**BRIEF:** Set down every record below exactly as it stands, minus the pictures.
++++ EXERCISE MATERIALS
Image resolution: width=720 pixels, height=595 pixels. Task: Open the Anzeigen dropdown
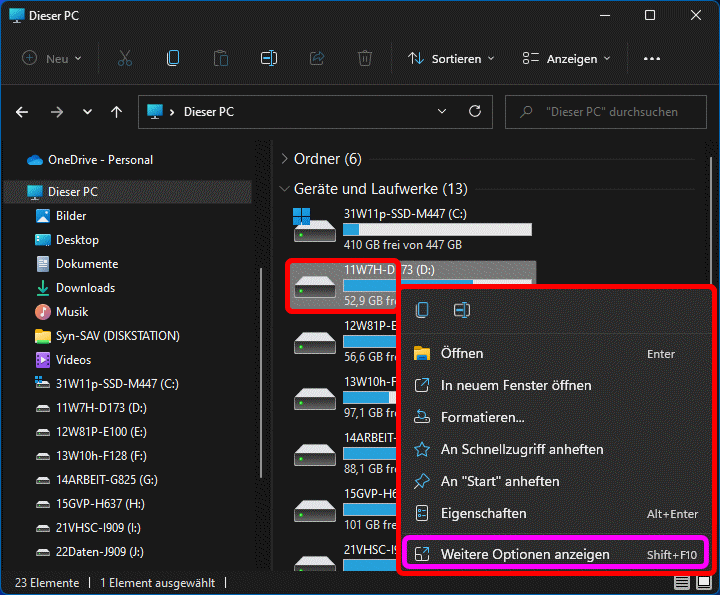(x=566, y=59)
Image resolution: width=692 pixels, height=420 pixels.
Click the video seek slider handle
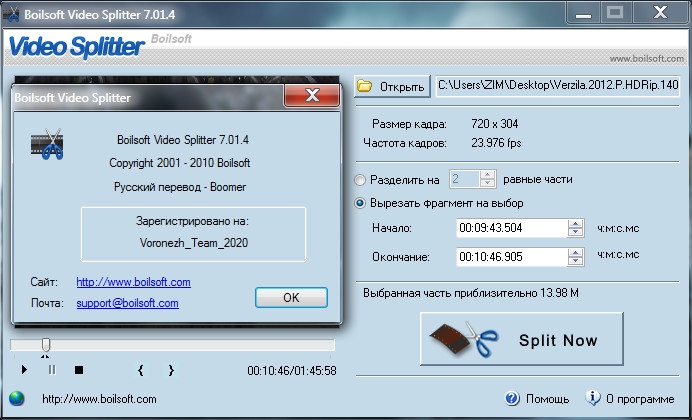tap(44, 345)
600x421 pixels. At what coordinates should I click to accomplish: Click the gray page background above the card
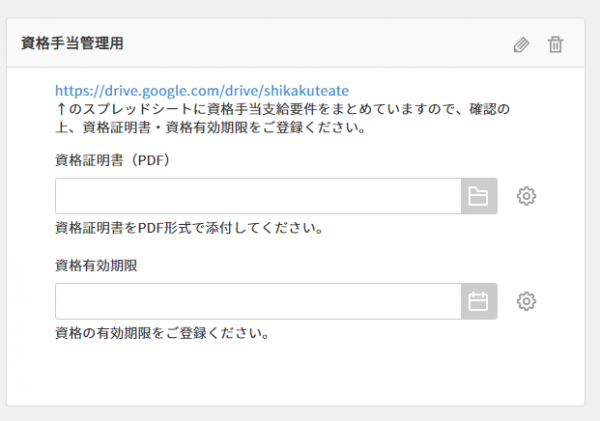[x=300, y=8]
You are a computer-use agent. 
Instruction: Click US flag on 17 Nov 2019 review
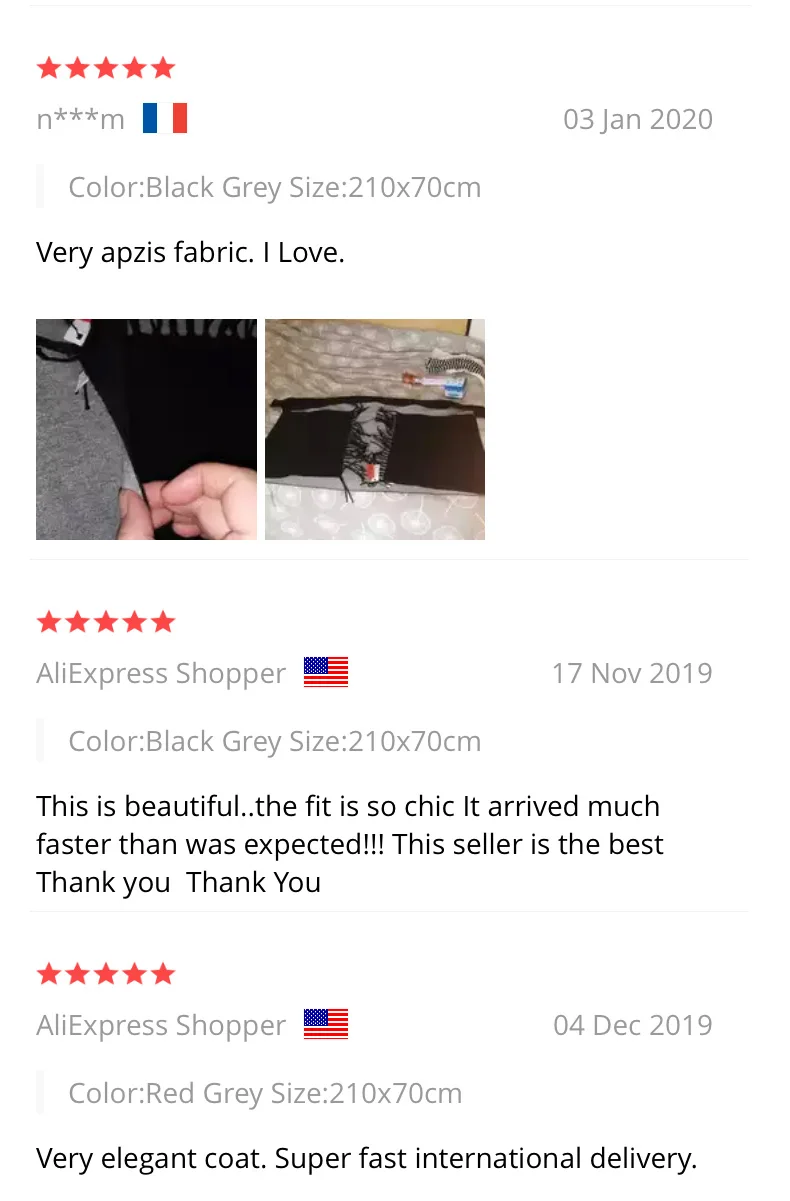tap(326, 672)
++++++++
**THE COMPLETED TASK:**
Image resolution: width=720 pixels, height=595 pixels. Task: Open the Anzeigen dropdown
(x=566, y=59)
Image resolution: width=692 pixels, height=420 pixels.
Click the video seek slider handle
tap(44, 345)
600x421 pixels. At what coordinates should I click to accomplish: Click the gray page background above the card
[x=300, y=8]
You are a computer-use agent. 
Instruction: Click US flag on 17 Nov 2019 review
tap(326, 672)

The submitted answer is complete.